── RAW RECORDS ──

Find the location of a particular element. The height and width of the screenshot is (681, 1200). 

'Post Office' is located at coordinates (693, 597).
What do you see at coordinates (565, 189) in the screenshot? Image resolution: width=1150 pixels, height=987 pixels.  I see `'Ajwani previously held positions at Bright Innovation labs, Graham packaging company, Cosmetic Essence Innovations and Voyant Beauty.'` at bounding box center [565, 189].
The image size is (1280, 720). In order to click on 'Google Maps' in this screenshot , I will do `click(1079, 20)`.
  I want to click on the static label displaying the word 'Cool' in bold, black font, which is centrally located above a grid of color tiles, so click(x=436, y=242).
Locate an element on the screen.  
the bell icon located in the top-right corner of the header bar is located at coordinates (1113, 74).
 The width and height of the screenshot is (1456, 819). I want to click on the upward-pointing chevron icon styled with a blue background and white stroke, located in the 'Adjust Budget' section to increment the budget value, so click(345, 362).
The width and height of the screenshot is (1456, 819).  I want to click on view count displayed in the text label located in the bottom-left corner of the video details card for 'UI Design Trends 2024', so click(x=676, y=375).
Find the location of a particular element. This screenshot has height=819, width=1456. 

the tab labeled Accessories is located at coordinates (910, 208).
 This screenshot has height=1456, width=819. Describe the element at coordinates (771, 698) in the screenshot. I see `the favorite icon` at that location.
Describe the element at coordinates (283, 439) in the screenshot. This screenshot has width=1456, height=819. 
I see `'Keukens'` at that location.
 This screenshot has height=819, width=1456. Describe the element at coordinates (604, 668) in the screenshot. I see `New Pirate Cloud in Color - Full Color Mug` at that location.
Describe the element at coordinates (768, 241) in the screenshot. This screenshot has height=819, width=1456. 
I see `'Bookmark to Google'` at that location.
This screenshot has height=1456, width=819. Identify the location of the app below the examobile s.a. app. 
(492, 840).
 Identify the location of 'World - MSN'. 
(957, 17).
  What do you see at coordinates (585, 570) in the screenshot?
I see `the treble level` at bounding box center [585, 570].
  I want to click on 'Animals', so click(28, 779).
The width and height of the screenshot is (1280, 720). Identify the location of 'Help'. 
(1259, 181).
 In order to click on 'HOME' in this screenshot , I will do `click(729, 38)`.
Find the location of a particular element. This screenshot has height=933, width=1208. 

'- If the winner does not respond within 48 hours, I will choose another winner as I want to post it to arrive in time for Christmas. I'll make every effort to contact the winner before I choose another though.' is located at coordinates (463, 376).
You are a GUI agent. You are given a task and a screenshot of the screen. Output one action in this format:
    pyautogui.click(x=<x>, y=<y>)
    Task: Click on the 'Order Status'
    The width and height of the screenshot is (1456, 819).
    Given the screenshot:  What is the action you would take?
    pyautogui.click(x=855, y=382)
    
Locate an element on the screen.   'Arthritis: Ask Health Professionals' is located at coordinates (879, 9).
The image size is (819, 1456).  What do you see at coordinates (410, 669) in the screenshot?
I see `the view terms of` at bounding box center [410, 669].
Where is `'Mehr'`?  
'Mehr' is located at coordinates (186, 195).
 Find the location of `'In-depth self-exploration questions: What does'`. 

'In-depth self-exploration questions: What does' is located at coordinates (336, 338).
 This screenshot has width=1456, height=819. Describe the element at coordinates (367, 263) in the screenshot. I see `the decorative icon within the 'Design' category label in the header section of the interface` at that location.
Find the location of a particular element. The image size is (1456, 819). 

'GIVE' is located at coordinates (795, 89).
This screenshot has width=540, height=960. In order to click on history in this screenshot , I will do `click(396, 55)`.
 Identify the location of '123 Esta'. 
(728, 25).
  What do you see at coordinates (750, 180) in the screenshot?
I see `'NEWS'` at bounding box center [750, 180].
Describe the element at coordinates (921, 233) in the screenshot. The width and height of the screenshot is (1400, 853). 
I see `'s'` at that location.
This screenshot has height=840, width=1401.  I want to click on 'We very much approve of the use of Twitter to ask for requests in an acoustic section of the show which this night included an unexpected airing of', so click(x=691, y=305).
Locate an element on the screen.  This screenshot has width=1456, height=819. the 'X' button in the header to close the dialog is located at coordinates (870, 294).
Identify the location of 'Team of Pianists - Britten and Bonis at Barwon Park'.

───

### [EXERCISE DIRECTIONS]
Rewrite the material above, changing every "Locate an element on the screen" to "Find an element on the screen" and leaving everything else as it is.

### [EXERCISE OUTPUT]
Find the location of a particular element. The height and width of the screenshot is (681, 1200). 

'Post Office' is located at coordinates (693, 597).
What do you see at coordinates (565, 189) in the screenshot? Image resolution: width=1150 pixels, height=987 pixels.  I see `'Ajwani previously held positions at Bright Innovation labs, Graham packaging company, Cosmetic Essence Innovations and Voyant Beauty.'` at bounding box center [565, 189].
The image size is (1280, 720). In order to click on 'Google Maps' in this screenshot , I will do `click(1079, 20)`.
  I want to click on the static label displaying the word 'Cool' in bold, black font, which is centrally located above a grid of color tiles, so click(x=436, y=242).
Find an element on the screen.  
the bell icon located in the top-right corner of the header bar is located at coordinates (1113, 74).
 The width and height of the screenshot is (1456, 819). I want to click on the upward-pointing chevron icon styled with a blue background and white stroke, located in the 'Adjust Budget' section to increment the budget value, so click(345, 362).
The width and height of the screenshot is (1456, 819).  I want to click on view count displayed in the text label located in the bottom-left corner of the video details card for 'UI Design Trends 2024', so click(x=676, y=375).
Find the location of a particular element. This screenshot has height=819, width=1456. 

the tab labeled Accessories is located at coordinates (910, 208).
 This screenshot has height=1456, width=819. Describe the element at coordinates (771, 698) in the screenshot. I see `the favorite icon` at that location.
Describe the element at coordinates (283, 439) in the screenshot. This screenshot has width=1456, height=819. 
I see `'Keukens'` at that location.
 This screenshot has height=819, width=1456. Describe the element at coordinates (604, 668) in the screenshot. I see `New Pirate Cloud in Color - Full Color Mug` at that location.
Describe the element at coordinates (768, 241) in the screenshot. This screenshot has height=819, width=1456. 
I see `'Bookmark to Google'` at that location.
This screenshot has height=1456, width=819. Identify the location of the app below the examobile s.a. app. 
(492, 840).
 Identify the location of 'World - MSN'. 
(957, 17).
  What do you see at coordinates (585, 570) in the screenshot?
I see `the treble level` at bounding box center [585, 570].
  I want to click on 'Animals', so click(28, 779).
The width and height of the screenshot is (1280, 720). Identify the location of 'Help'. 
(1259, 181).
 In order to click on 'HOME' in this screenshot , I will do `click(729, 38)`.
Find the location of a particular element. This screenshot has height=933, width=1208. 

'- If the winner does not respond within 48 hours, I will choose another winner as I want to post it to arrive in time for Christmas. I'll make every effort to contact the winner before I choose another though.' is located at coordinates (463, 376).
You are a GUI agent. You are given a task and a screenshot of the screen. Output one action in this format:
    pyautogui.click(x=<x>, y=<y>)
    Task: Click on the 'Order Status'
    The width and height of the screenshot is (1456, 819).
    Given the screenshot:  What is the action you would take?
    pyautogui.click(x=855, y=382)
    
Find an element on the screen.   'Arthritis: Ask Health Professionals' is located at coordinates (879, 9).
The image size is (819, 1456).  What do you see at coordinates (410, 669) in the screenshot?
I see `the view terms of` at bounding box center [410, 669].
Where is `'Mehr'`?  
'Mehr' is located at coordinates (186, 195).
 Find the location of `'In-depth self-exploration questions: What does'`. 

'In-depth self-exploration questions: What does' is located at coordinates (336, 338).
 This screenshot has width=1456, height=819. Describe the element at coordinates (367, 263) in the screenshot. I see `the decorative icon within the 'Design' category label in the header section of the interface` at that location.
Find the location of a particular element. The image size is (1456, 819). 

'GIVE' is located at coordinates (795, 89).
This screenshot has width=540, height=960. In order to click on history in this screenshot , I will do `click(396, 55)`.
 Identify the location of '123 Esta'. 
(728, 25).
  What do you see at coordinates (750, 180) in the screenshot?
I see `'NEWS'` at bounding box center [750, 180].
Describe the element at coordinates (921, 233) in the screenshot. The width and height of the screenshot is (1400, 853). 
I see `'s'` at that location.
This screenshot has height=840, width=1401.  I want to click on 'We very much approve of the use of Twitter to ask for requests in an acoustic section of the show which this night included an unexpected airing of', so click(x=691, y=305).
Find an element on the screen.  This screenshot has width=1456, height=819. the 'X' button in the header to close the dialog is located at coordinates (870, 294).
Identify the location of 'Team of Pianists - Britten and Bonis at Barwon Park'.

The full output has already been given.